The economic calendar today was not a factor. The NFIB Small Business Survey Optimism Index rose from 95.2 to 96.9 for April. The internal components were mostly positive but the gains were small. The employment component rose from 10 to 11, job openings rose from 24 to 27, capital expenditure plans rose from 24 to 26. However, those respondents expecting the economy to improve rose from a net of -7% to -6% and hardly a rousing vote of confidence. Those that expected sales to improve declined from 13% to 10%. This report was ignored.

The Job Openings Labor Turnover Survey (JOLTS) showed job openings declined from the 3.5% rate in February to 3.4% in March. Job openings declined from 5.144 million to 4.994 million.
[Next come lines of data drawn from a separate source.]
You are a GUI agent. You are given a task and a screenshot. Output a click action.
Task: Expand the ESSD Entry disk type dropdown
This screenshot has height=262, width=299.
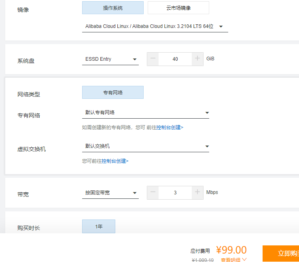pos(110,59)
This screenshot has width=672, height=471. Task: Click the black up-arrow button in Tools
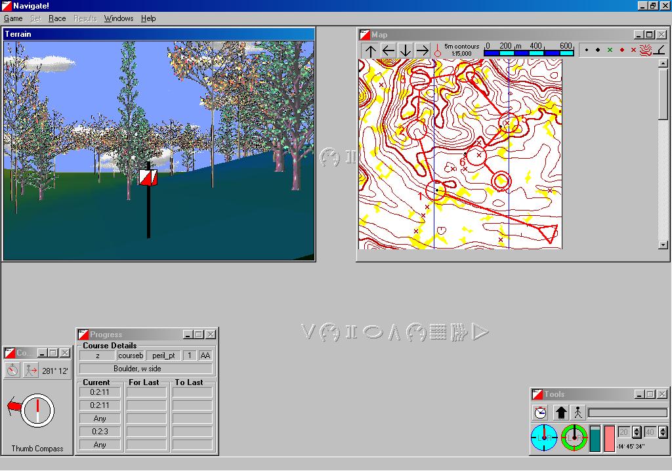[560, 413]
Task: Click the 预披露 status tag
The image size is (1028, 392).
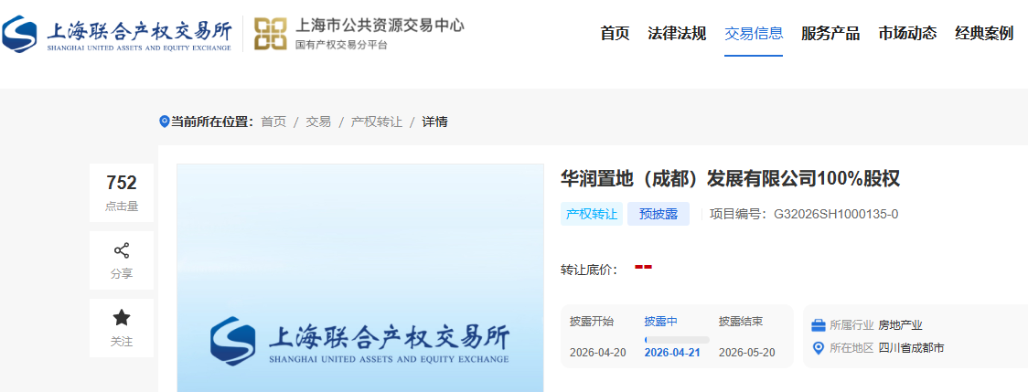Action: [659, 215]
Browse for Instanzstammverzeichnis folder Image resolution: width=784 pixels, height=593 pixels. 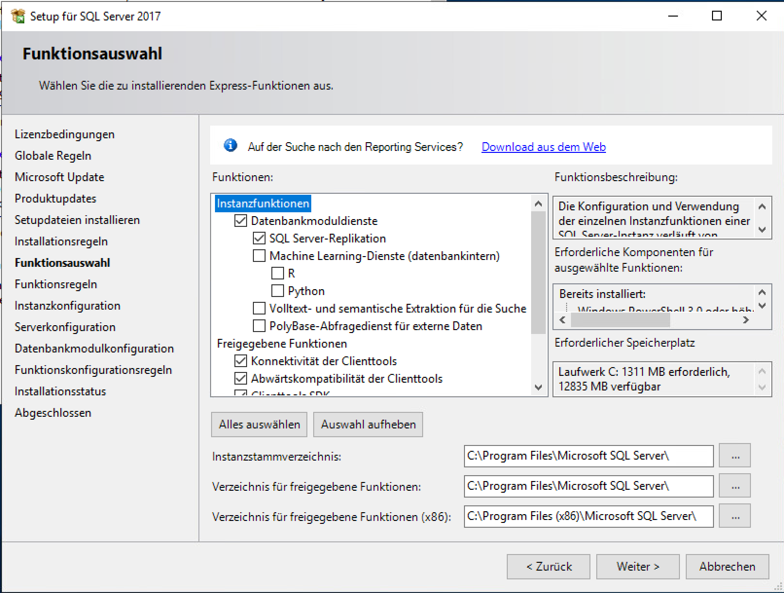[734, 456]
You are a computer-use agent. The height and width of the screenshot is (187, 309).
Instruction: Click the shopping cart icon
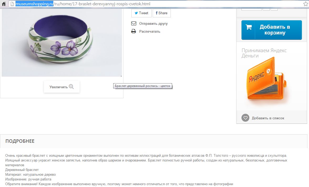pos(249,27)
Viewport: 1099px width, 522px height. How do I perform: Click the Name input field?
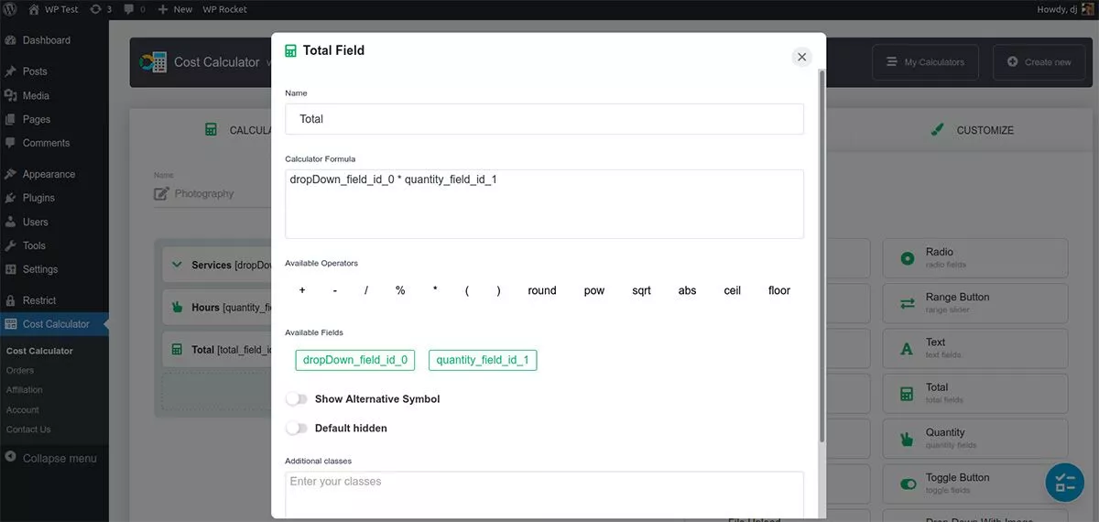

However, hires rose from 5.011 million to 5.067 million. Separations rose sharply from 4.793 million to 4.983 million. That is a huge increase and suggests workers are becoming more confident about changing jobs. Layoffs rose from 1.688 million to 1.793 million. That was +6.5% higher than the same period in 2014. This was a lagging report for March and was ignored.

Thanks to everyone paying their taxes the government had a budget surplus in April of $156.7 billion. Since this is a once in a year event I would not get too excited about the government having more money than it spent. They will catch up. April revenue rose +14% to $471.8 billion and spending increased by +2.5% to $315 billion. We are now 7 months into the government's fiscal year and the cumulative deficit is now -$282.8 billion after that "surplus" in April. Net interest payments on the debt grew by +3.4% from the prior April. Social security payments rose +4.3% and Medicare spending rose +1.4%.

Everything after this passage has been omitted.